News

May 2026

Joined LIOPS

Started as a 3D AI Engineer at LIOPS, working on stereo depth estimation while continuing broader interests in 3D vision and multimodal AI.

March 2026

HandVQA on arXiv

Our HandVQA paper is now available on arXiv.

CVPR 2026

HandVQA Accepted

Our paper on diagnosing and improving fine-grained spatial reasoning about hands in vision-language models has been accepted to CVPR 2026.

September 2025

Joined UNIST

Started my role as a Researcher at UNIST Vision & Learning Lab, continuing work on grounded multimodal reasoning.

August 2025

Master's Graduation

Successfully defended my master's thesis and graduated from UNIST.

AAAI 2025

QORT-Former Accepted

Our paper on real-time two-hand and object understanding was accepted to AAAI 2025.

Publications

CVPR 2026

Denver, CO, USA

HandVQA: Diagnosing and Improving Fine-Grained Spatial Reasoning about Hands in Vision-Language Models

Authors: MD Khalequzzaman Chowdhury Sayem, Mubarrat Tajoar Chowdhury, Yihalem Yimolal Tiruneh, Muneeb A. Khan, Muhammad Salman Ali, Binod Bhattarai, Seungryul Baek.

HandVQA teaser image

In this paper, we introduce HandVQA, a large-scale benchmark grounded in 3D hand geometry to systematically evaluate fine-grained spatial reasoning in Vision-Language Models (VLMs).
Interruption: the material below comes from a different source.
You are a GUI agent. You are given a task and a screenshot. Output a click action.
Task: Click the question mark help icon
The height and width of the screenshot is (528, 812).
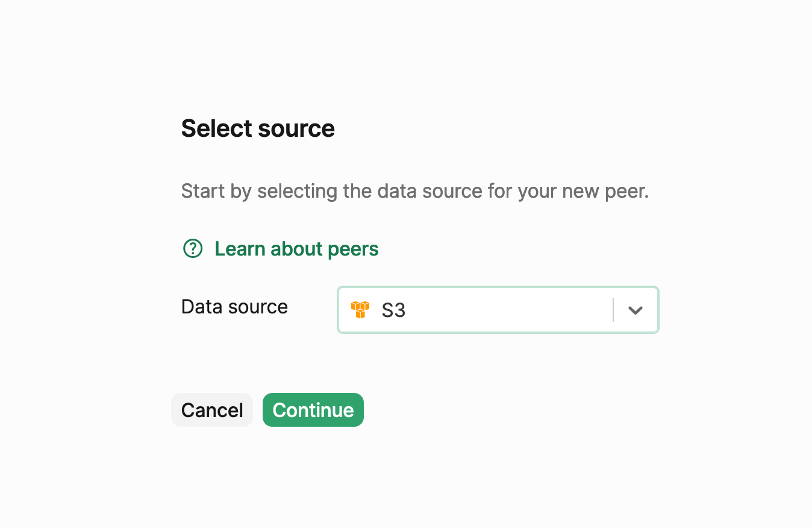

The dataset contains 1.6M+ geometry-derived VQA pairs spanning joint angles, distances, and relative spatial relations (X/Y/Z). We demonstrate that explicit 3D supervision significantly improves spatial reasoning reliability and generalizes to gesture recognition and hand-object interaction tasks.

AAAI 2025

Philadelphia, PA, USA

QORT-Former: Query-Optimized Real-Time Transformer for Understanding Two Hands Manipulating Objects

Authors: Elkhan Ismayilzada*, MD Khalequzzaman Chowdhury Sayem* (Co-First Author), Yihalem Yimolal Tiruneh, Mubarrat Tajoar Chowdhury, Muhammadjon Boboev, Seungryul Baek.

QORT-Former teaser image

In this paper, we present a query-optimized real-time Transformer (QORT-Former), the first Transformer-based real-time framework for 3D pose estimation of two hands and an object. Our approach optimizes queries to balance efficiency and accuracy, leveraging hand-object contact information and a three-step feature update mechanism. Our method achieves real-time pose estimation at 53.5 FPS on an RTX 3090TI GPU while outperforming state-of-the-art models on H2O and FPHA datasets.